**Aim of the exercise**
Copy the data below line for line, without changing anything.

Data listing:
[Begin]

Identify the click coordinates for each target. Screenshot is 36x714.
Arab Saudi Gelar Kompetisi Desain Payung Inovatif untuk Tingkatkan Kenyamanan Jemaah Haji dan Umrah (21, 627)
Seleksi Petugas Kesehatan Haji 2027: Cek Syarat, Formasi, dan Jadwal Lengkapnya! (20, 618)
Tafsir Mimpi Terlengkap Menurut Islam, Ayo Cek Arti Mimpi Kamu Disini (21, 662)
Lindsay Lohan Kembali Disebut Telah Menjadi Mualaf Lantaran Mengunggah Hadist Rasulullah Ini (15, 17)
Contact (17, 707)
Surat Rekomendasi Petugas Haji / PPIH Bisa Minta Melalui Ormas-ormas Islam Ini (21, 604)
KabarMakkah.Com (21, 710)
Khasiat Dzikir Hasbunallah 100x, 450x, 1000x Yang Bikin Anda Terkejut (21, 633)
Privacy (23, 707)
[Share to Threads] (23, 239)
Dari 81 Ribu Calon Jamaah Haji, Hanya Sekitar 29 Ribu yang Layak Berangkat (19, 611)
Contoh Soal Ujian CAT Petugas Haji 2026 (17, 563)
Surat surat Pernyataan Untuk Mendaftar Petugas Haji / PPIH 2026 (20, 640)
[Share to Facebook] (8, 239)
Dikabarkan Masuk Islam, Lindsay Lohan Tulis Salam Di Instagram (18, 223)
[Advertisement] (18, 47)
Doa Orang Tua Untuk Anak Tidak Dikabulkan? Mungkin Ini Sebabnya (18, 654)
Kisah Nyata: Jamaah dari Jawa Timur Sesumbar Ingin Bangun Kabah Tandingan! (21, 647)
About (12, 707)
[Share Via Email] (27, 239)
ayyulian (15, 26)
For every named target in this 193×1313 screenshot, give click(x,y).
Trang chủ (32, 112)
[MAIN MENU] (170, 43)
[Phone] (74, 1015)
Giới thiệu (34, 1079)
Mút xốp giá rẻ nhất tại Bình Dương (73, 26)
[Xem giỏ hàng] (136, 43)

[End]

**Answer to this task**
Identify the click coordinates for each target. Screenshot is 36x714.
Arab Saudi Gelar Kompetisi Desain Payung Inovatif untuk Tingkatkan Kenyamanan Jemaah Haji dan Umrah (21, 627)
Seleksi Petugas Kesehatan Haji 2027: Cek Syarat, Formasi, dan Jadwal Lengkapnya! (20, 618)
Tafsir Mimpi Terlengkap Menurut Islam, Ayo Cek Arti Mimpi Kamu Disini (21, 662)
Lindsay Lohan Kembali Disebut Telah Menjadi Mualaf Lantaran Mengunggah Hadist Rasulullah Ini (15, 17)
Contact (17, 707)
Surat Rekomendasi Petugas Haji / PPIH Bisa Minta Melalui Ormas-ormas Islam Ini (21, 604)
KabarMakkah.Com (21, 710)
Khasiat Dzikir Hasbunallah 100x, 450x, 1000x Yang Bikin Anda Terkejut (21, 633)
Privacy (23, 707)
[Share to Threads] (23, 239)
Dari 81 Ribu Calon Jamaah Haji, Hanya Sekitar 29 Ribu yang Layak Berangkat (19, 611)
Contoh Soal Ujian CAT Petugas Haji 2026 (17, 563)
Surat surat Pernyataan Untuk Mendaftar Petugas Haji / PPIH 2026 (20, 640)
[Share to Facebook] (8, 239)
Dikabarkan Masuk Islam, Lindsay Lohan Tulis Salam Di Instagram (18, 223)
[Advertisement] (18, 47)
Doa Orang Tua Untuk Anak Tidak Dikabulkan? Mungkin Ini Sebabnya (18, 654)
Kisah Nyata: Jamaah dari Jawa Timur Sesumbar Ingin Bangun Kabah Tandingan! (21, 647)
About (12, 707)
[Share Via Email] (27, 239)
ayyulian (15, 26)
For every named target in this 193×1313 screenshot, give click(x,y).
Trang chủ (32, 112)
[MAIN MENU] (170, 43)
[Phone] (74, 1015)
Giới thiệu (34, 1079)
Mút xốp giá rẻ nhất tại Bình Dương (73, 26)
[Xem giỏ hàng] (136, 43)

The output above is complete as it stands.